This notebook screens that it can perform *train* -> *register model* -> *batch transform* -> *delete model*.

It is recommended to run this notebook in one go without a kernel restart, as the training and batch-transform jobs are short by design (i.e., +/- 5min).

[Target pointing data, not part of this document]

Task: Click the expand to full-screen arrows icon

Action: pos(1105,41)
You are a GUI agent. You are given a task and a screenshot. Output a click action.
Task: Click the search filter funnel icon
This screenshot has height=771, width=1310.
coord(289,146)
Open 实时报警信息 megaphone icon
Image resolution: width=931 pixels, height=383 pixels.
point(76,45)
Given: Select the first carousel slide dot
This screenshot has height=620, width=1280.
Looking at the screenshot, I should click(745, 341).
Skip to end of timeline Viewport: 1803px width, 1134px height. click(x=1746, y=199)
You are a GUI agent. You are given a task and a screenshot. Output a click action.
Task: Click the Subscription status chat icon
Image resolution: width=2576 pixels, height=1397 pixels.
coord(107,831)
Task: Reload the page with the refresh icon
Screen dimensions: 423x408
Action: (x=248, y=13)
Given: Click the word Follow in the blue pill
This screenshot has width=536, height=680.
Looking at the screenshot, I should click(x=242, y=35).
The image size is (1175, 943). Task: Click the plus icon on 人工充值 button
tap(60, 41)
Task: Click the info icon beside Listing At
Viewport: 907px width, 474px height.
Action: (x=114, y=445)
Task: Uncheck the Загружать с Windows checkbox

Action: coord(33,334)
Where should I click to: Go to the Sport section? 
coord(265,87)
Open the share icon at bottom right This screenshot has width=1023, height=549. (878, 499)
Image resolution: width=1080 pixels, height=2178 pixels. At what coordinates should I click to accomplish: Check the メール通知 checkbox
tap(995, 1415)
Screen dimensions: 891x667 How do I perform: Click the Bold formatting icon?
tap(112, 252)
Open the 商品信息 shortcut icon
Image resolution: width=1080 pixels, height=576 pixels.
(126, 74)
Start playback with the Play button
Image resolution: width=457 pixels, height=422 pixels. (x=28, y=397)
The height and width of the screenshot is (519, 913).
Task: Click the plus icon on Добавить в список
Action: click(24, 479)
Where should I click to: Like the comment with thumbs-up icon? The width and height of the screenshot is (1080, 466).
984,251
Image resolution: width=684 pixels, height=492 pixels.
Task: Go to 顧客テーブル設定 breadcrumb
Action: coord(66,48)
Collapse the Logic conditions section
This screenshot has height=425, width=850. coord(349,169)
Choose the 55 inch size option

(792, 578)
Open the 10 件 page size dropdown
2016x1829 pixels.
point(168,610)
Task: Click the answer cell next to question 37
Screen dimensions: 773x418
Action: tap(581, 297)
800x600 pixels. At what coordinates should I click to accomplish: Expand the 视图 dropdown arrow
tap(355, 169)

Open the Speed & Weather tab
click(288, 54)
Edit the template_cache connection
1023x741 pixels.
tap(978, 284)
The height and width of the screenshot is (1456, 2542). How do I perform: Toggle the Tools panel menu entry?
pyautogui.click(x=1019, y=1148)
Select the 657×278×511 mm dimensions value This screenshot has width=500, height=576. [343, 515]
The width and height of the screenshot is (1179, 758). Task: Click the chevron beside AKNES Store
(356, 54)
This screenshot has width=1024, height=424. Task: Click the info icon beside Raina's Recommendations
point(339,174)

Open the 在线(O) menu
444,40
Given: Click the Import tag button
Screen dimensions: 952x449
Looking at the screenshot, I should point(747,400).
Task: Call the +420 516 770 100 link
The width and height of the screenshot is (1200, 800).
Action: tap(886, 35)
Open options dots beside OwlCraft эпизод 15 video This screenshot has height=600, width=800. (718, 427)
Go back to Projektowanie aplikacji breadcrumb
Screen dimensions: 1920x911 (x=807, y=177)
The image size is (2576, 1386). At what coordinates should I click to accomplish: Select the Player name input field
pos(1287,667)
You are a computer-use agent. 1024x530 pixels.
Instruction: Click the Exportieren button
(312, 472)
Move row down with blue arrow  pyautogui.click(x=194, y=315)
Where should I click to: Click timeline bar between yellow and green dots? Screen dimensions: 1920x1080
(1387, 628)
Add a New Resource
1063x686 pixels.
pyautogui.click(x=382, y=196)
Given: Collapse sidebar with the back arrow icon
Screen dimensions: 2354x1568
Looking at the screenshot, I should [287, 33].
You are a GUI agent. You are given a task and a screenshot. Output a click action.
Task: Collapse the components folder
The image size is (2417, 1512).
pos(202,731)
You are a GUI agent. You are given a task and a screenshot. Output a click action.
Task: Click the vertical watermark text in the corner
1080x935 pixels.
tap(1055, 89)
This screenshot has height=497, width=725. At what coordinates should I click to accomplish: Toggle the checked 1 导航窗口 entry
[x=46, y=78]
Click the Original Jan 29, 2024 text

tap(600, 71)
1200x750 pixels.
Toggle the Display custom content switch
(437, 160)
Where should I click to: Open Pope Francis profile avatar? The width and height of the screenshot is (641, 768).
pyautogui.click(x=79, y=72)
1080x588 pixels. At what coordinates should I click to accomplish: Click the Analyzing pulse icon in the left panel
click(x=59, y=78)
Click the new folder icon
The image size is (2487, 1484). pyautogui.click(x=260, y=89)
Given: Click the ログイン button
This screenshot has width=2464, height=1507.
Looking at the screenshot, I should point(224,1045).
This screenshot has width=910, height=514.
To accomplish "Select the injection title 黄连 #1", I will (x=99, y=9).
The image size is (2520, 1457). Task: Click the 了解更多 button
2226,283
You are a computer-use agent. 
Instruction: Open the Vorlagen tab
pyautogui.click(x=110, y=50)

If there's a need to restart the kernel after the training job, then make sure to set the `train_job_name` variable after the training section.

In [None]:
%matplotlib inline
%load_ext autoreload
%autoreload 2
%config InlineBackend.figure_format = 'retina'

import pandas as pd
import numpy as np
import sagemaker as sm
from sagemaker import KMeans, KMeansModel

import smconfig

# Configuration of this screening test.
sess = sm.Session()
sm_kwargs = smconfig.SmKwargs(sm.get_execution_role())
s3_input_path = f's3://{smconfig.s3_bucket}/kmeans-input'
s3_sagemaker_path = f's3://{smconfig.s3_bucket}/sagemaker

# Enforce blocking API to screen whether this role has permissions to
# Describe{Training,Transform}Job.
block_notebook_while_training = True

# Set env vars for ! or %%.
%set_env BUCKET=$smconfig.s3_bucket
%set_env S3_INPUT_PATH=$s3_input_path
%set_env S3_SAGEMAKER_PATH=$s3_sagemaker_path

# Training job

In [None]:
estimator = KMeans(
    k=2,
    epochs=10,
    data_location=s3_input_path,
    output_path=sagemaker_output_path,
    instance_count=1,
    instance_type='ml.m5.large',
    sagemaker_session=sess,
    **sm_kwargs.train,
)

# Generate synthetic input data as protobuf files on S3.
# NOTE: SageMaker K-Means algo REQUIRES float32.
train_input = estimator.record_set(
    np.random.rand(100, 8).astype('float32')
)

# Submit a training job.
estimator.fit(train_input, wait=block_notebook_while_training)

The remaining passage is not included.